Work instructions » The line with "You are a computer-use agent. 1920x885", the line with "Click Kana Nakashio's", and all lines between them in the material below: return these exactly, and no others.

-- Record excerpts follows --

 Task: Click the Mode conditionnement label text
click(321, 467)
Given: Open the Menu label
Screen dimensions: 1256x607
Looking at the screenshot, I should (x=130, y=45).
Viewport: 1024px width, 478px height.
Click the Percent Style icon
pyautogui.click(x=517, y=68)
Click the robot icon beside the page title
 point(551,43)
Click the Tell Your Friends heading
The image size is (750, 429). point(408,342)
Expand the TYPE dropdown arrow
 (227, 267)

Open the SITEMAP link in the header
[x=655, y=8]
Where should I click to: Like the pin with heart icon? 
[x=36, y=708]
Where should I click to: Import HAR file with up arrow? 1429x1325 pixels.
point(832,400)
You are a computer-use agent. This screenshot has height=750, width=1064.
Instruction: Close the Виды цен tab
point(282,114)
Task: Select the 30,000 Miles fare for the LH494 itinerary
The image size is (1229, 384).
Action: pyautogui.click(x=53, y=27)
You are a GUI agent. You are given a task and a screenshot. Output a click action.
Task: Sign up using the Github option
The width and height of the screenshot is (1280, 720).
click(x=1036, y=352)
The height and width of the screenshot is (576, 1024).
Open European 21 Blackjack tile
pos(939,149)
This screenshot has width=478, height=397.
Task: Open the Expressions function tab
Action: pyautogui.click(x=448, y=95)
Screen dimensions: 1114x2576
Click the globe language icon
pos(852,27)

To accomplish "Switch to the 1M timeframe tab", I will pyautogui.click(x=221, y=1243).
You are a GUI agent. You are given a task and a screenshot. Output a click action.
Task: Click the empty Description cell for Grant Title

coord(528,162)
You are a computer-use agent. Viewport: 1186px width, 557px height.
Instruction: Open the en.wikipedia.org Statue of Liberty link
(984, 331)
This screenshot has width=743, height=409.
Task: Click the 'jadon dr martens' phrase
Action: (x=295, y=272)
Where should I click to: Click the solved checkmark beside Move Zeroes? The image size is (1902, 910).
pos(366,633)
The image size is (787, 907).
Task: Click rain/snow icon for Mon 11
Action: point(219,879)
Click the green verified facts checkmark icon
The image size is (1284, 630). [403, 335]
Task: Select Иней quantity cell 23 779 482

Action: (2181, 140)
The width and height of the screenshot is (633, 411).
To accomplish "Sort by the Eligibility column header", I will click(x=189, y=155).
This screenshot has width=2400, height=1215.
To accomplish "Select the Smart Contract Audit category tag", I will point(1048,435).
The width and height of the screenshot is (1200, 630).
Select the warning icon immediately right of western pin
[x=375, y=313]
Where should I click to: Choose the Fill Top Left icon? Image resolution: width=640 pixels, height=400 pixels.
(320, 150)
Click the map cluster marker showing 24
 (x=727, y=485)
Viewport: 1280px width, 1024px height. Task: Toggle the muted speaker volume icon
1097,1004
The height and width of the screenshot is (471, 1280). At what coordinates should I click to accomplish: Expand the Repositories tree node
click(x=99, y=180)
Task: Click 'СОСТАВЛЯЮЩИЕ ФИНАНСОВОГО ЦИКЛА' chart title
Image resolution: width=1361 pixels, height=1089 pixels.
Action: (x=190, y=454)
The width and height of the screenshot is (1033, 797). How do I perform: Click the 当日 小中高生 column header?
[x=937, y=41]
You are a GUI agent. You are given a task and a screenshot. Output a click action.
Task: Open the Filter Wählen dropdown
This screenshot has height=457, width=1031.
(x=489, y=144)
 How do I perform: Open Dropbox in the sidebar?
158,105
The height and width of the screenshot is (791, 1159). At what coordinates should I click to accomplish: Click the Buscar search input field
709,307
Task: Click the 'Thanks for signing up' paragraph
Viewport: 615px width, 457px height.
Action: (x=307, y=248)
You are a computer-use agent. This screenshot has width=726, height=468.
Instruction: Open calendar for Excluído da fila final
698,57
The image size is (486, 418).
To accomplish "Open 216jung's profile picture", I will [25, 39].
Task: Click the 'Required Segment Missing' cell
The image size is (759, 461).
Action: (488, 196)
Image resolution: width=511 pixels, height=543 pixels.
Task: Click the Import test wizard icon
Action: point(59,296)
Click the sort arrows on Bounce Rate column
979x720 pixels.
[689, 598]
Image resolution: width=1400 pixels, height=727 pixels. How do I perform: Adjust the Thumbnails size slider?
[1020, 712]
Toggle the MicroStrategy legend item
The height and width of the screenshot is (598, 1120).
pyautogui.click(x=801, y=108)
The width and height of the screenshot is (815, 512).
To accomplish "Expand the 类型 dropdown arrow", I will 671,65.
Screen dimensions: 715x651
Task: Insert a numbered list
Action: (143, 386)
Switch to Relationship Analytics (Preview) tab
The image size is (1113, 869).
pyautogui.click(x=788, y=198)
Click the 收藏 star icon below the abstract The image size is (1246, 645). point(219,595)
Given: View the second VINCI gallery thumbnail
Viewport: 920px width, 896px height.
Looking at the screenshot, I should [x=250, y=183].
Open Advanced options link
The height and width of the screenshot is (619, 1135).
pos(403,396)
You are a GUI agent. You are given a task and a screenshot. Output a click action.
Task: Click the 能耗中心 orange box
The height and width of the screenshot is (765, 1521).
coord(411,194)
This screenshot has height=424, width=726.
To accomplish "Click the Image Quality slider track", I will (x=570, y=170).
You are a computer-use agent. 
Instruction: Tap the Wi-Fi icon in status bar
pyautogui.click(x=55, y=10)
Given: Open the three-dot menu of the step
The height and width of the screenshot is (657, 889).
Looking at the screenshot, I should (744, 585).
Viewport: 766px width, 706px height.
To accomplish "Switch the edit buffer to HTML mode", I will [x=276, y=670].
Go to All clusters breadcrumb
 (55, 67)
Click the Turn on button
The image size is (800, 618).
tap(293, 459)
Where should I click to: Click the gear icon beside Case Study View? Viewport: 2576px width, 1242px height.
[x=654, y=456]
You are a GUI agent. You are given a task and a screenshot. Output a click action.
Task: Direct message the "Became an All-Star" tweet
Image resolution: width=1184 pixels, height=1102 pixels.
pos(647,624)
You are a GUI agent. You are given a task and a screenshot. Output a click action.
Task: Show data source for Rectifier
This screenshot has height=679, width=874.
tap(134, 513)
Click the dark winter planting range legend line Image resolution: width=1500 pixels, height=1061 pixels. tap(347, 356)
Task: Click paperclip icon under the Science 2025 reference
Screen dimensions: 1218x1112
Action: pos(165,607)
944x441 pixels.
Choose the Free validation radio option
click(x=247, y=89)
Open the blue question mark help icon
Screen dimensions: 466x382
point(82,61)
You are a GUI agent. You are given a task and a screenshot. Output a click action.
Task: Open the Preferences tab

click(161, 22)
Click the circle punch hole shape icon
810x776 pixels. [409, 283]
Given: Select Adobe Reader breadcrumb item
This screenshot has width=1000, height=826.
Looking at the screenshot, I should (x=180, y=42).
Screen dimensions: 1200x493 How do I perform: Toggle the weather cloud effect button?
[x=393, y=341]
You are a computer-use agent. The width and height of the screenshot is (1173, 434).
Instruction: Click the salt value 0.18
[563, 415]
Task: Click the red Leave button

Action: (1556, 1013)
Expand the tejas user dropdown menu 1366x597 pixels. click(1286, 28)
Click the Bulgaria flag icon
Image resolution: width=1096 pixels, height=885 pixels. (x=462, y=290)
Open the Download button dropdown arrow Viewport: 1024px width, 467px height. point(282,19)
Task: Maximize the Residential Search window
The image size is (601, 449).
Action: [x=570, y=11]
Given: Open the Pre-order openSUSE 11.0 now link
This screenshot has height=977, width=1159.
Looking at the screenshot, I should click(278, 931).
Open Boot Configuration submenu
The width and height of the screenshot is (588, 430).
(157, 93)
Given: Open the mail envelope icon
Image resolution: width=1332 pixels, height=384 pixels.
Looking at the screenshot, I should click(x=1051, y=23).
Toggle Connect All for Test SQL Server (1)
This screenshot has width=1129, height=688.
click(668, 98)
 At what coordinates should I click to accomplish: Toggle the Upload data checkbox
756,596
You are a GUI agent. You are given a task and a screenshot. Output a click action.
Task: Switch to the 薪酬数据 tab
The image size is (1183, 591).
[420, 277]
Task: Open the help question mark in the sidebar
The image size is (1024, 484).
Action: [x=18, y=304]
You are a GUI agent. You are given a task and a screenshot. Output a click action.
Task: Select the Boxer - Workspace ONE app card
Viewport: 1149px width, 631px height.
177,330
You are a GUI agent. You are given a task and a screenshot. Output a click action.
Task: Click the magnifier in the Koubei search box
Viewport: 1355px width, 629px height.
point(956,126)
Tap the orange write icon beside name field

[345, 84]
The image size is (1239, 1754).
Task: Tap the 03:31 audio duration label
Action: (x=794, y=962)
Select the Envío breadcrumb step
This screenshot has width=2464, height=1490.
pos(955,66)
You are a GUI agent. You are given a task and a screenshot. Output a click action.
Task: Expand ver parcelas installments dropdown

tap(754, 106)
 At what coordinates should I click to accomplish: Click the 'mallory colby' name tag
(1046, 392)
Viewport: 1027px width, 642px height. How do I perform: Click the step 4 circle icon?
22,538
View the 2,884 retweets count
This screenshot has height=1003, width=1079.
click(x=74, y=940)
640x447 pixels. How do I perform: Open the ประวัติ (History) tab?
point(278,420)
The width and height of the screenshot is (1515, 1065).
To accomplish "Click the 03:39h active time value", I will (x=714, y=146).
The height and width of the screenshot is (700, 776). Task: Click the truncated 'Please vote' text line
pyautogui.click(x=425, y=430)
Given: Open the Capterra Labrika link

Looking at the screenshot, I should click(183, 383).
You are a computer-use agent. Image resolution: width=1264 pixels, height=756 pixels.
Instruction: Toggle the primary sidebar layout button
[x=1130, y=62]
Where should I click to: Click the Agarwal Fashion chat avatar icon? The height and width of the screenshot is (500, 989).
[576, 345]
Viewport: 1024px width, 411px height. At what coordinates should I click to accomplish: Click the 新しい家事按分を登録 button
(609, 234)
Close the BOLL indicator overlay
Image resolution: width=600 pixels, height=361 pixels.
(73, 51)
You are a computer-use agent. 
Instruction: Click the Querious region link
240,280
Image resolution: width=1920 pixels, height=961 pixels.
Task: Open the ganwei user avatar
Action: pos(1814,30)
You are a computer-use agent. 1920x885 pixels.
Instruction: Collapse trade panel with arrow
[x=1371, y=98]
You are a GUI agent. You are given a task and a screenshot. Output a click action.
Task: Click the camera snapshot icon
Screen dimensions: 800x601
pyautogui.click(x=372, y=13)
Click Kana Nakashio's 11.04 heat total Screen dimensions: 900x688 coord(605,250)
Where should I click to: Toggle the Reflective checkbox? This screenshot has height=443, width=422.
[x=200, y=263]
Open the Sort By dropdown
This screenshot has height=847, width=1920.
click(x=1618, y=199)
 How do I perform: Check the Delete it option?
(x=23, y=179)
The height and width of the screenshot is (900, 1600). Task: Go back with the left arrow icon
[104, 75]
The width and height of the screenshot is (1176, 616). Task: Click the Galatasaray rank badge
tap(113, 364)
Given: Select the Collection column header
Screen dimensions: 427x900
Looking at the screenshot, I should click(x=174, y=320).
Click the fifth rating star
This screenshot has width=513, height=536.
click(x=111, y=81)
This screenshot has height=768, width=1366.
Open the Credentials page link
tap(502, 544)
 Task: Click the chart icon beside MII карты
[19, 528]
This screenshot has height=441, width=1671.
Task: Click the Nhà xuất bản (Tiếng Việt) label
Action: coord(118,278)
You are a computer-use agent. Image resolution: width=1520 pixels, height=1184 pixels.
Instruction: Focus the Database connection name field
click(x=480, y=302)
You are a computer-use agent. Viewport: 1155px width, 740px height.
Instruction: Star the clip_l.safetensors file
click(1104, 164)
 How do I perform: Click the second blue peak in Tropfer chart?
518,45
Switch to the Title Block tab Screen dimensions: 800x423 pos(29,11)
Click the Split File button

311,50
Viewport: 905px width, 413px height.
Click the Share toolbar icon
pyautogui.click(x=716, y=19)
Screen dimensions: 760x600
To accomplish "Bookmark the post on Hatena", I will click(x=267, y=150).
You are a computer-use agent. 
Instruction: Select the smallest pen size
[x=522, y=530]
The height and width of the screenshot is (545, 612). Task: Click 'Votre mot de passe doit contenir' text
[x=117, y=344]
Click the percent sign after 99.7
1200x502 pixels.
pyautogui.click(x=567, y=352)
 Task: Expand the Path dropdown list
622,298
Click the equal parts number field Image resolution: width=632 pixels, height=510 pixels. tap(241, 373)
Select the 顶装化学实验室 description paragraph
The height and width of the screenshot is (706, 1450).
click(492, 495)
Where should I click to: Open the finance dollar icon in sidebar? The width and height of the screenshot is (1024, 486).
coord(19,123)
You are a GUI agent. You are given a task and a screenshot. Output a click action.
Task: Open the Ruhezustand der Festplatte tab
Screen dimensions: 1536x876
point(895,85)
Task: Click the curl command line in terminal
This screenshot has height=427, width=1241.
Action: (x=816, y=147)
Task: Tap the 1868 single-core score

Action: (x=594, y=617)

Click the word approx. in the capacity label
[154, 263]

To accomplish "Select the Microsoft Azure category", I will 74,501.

-- Record excerpts concluded --

Finished exercise »
You are a computer-use agent. 1920x885 pixels.
Instruction: Collapse trade panel with arrow
[x=1371, y=98]
You are a GUI agent. You are given a task and a screenshot. Output a click action.
Task: Click the camera snapshot icon
Screen dimensions: 800x601
pyautogui.click(x=372, y=13)
Click Kana Nakashio's 11.04 heat total Screen dimensions: 900x688 coord(605,250)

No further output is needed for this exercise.